Pierre-Yves Quemener

analyst
#49

Pierre-Yves Quemener, MainFirst speaking. Actually 2 questions. I need to come back to the 7% stake in Faurecia that you might dispose ahead of Stellantis creation. Two questions -- 2 parts, I guess. Would Stellantis have needed to launch a full takeover process if the 46% stake into Faurecia would have been transferred from PSA into Stellantis? So that's the formal part of the question, I guess. And second part could have a hint of how would you be keen to get rid of that 7%? Would it be -- could it be a distribution? Could it be a block sale?

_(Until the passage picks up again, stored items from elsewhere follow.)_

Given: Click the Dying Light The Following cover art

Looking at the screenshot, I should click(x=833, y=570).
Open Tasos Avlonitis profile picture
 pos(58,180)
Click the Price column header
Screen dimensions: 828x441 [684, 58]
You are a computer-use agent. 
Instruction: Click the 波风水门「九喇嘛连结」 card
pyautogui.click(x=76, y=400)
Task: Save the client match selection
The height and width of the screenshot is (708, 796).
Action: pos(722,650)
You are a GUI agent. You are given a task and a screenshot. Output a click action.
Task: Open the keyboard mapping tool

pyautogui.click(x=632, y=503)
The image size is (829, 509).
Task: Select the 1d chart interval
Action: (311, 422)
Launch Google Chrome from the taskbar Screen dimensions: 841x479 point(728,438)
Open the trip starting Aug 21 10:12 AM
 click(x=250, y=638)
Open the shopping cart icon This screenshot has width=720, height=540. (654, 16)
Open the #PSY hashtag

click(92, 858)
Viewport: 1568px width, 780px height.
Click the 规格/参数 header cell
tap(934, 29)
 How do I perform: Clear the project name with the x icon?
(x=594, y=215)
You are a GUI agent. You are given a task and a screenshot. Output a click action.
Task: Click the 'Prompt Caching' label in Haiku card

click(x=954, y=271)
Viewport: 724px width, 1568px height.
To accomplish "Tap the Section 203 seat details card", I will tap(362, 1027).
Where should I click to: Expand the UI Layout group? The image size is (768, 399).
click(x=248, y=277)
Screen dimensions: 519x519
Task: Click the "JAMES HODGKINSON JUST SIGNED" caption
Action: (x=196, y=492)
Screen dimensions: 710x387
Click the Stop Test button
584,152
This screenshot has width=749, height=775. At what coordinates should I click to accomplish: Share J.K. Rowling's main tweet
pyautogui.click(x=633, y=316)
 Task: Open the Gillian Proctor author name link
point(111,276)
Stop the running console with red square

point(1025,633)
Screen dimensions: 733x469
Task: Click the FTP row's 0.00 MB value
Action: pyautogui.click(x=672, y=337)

What do you have in mind for the up to 7% stake reduction in Faurecia?

Philippe de Rovira

executive
#50

Well, all options are open underway to dispose the 7%. And relating to the takeover -- well, if Stellantis takes control of Faurecia, normally you have a takeover process and you got -- while it's a bit technical that, but let's say that with what we're doing, we are comfortable that we'll have a waiver from the AMF to avoid the necessity to have a take home.

Pierre-Yves Quemener

analyst
#51

So you need to be below 40% at the time of the [ discretion ], right?

Philippe de Rovira

executive
#52

Well, you're just focusing on one thing, which is the takeover with the AMF. But in fact, the question is related to all -- well, to many authorities and it's also a question with the antitrust in particular. So it helps on various trends.

Operator

operator
#53

There are no further questions in the queue, so I'll hand back over to your host for closing remarks.

Philippe de Rovira

executive
#54

Okay. Yes, it's 9:27. Well, thank you for attending this call. I think the main message is to -- for us, the 2 takeaways, I would say, is we are fully focused on 2 things: delivering a robust financial quarter in Q4 based on the high portfolio of orders and the continuous improvements on fixed and variable costs, which remain a high focus. And second one is, of course, preparing the closing of the proposed merger to give birth to Stellantis and that before the end of Q1 2021. So with these 2 takeaways, thank you very much for all your questions, and I will be happy to share more in the future. Goodbye.

Operator

operator
#55

Thank you for joining today's call. You may now disconnect your lines.